### Problem details
The entries must be repeated verbatim, and their images left out.
-------- Material to process
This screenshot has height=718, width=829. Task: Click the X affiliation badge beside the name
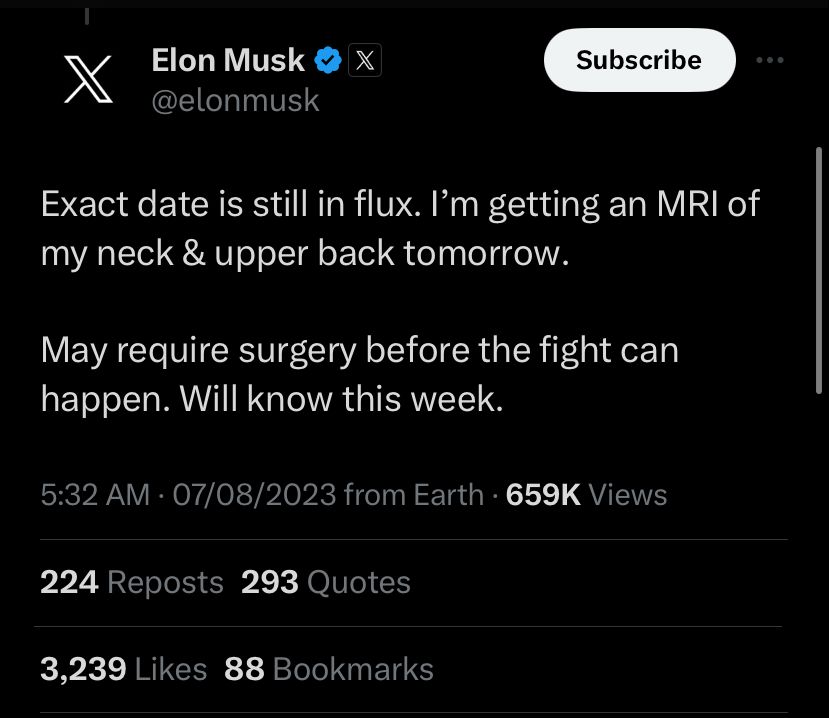point(365,62)
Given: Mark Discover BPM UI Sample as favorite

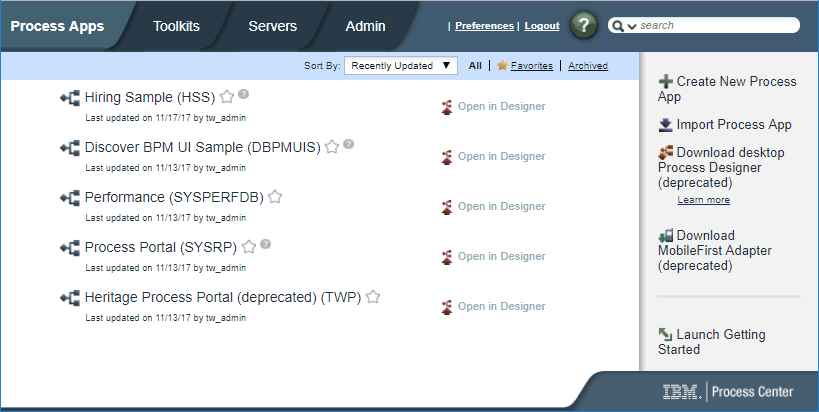Looking at the screenshot, I should 332,147.
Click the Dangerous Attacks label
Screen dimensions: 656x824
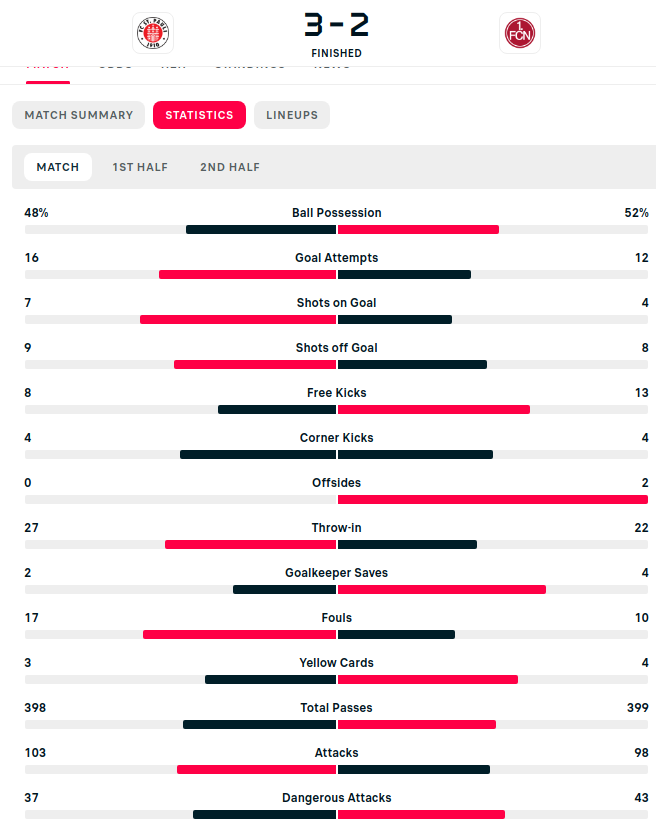coord(336,798)
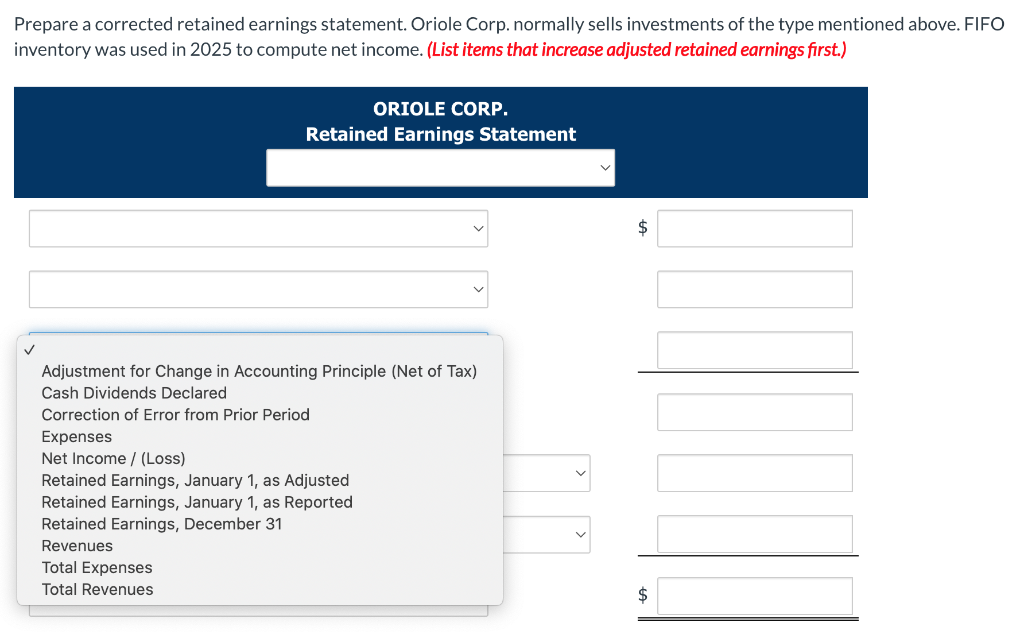Pick the "Expenses" list option
This screenshot has height=642, width=1024.
click(x=75, y=436)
----------------
### Written response
This screenshot has height=718, width=829. Task: Click the X affiliation badge beside the name
point(365,62)
Given: Mark Discover BPM UI Sample as favorite

Looking at the screenshot, I should 332,147.
Click the Dangerous Attacks label
Screen dimensions: 656x824
coord(336,798)
Pick the "Expenses" list option
This screenshot has height=642, width=1024.
click(x=75, y=436)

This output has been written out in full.